SELECTED EXTRACT —
— Begin —

As we Aussies say "Don't let the door hit your bum on the way out....it'll leave a bruise".


----------



## Grumpy Ol' Man (Oct 23, 2015)

I do find it sad when anyone feels like they cannot add to a conversation, meeting, or even an internet discussion board.  Yet, each of us is a unique personality... some more able to accept criticism than others.  Some enjoy a little "mud wrestling".  Others live in fear they will not be accepted by one group or another.  
If the OP feels he/she needs to move on, it's probably better that happen than see him/her wrest with angst about how the next post will be taken.  Life's too short.
I've existed in a career for over 40 years that can see daily negativity.  I've grown a quite thick skin.  Son-in-law says he doesn't understand how I can keep working "because no one likes you"!!!  My job is not to be liked, it's to deliver a quality product to an owner regardless of... in spite of...  the attitude/ability of those doing the work.  Hence, when someone on a discussion board disagrees with me I do not take it personally.  Others do.  If minor disagreements have a negative emotional impact, there are few on line discussion boards that will always be "warm and comfortable".
As far as Senior Forums... For a bunch of old-timers, you guys rock!!!!


----------



## NancyNGA (Oct 23, 2015)

But what I don't understand is the pages and pages of "piling on" that occurs every time someone leaves.  That doesn't seem like the behavior of an over 50 crowd.


----------



## applecruncher (Oct 23, 2015)

Nancy, do you mean when they _leave_ or when they post a farewell thread?


----------



## Son_of_Perdition (Oct 23, 2015)

NancyNGA said:


> But what I don't understand is the pages and pages of "piling on" that occurs every time someone leaves.  That doesn't seem like the behavior of an over 50 crowd.



I think it has something to do with the mob mentality of cyber bullying.


----------



## Shirley (Oct 23, 2015)

Third grade mentality.


----------



## boozercruiser (Oct 23, 2015)

Ameriscot said:


> Problem was, nobody really knew who he was!



What you say there has got me wondering Ameriscot.

Does anybody around here know who I am I ask myself ? 
	

	
	
		
		

		
			






However, unless I am banned (and I already feel like I am walking  on thin ice)
	

	
	
		
		

		
		
	


	




 then I am staying. 
	

	
	
		
		

		
		
	


	





Good luck to Athos though, as it really is a shame when a person feels the need to do a post like that.


----------



## Laurie (Oct 23, 2015)

"Why do people leaving a forum find it necessary to make an announcement along with a laundry list of everything that they perceive to be *wrong* "

I have left a few in the past, invariably because of failures on the part of the mod(s), not  the hastiness of the members .

I also invariably say cheerio to the friends I have made and tell them why I'm dropping out of sight


----------



## Warrigal (Oct 23, 2015)

— End —

SOURCE EXCERPT —
— Begin —

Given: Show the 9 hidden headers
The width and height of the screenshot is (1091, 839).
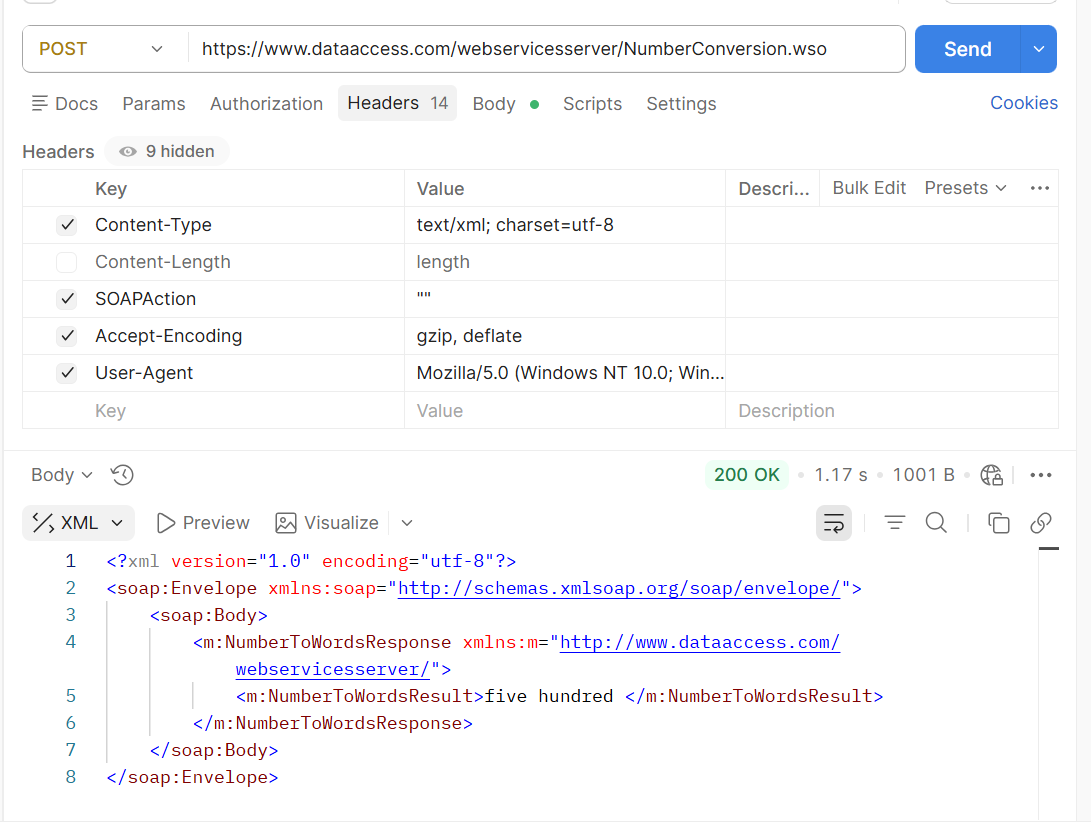Looking at the screenshot, I should (167, 152).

— End —

WRITTEN TASKS —
1. In the forum thread, how long has Grumpy Ol' Man worked in a career?
2. Copy everything in the forum thread from "I have left" down to "Warrigal (Oct 23, 2015)".
3. List every username that appears as a post heading in the forum thread.

RESPONSES TO THE TASKS —
1. Over 40 years.

2.
I have left a few in the past, invariably because of failures on the part of the mod(s), not  the hastiness of the members .

I also invariably say cheerio to the friends I have made and tell them why I'm dropping out of sight


----------



## Warrigal (Oct 23, 2015)

3. Grumpy Ol' Man, NancyNGA, applecruncher, Son_of_Perdition, Shirley, boozercruiser, Laurie, Warrigal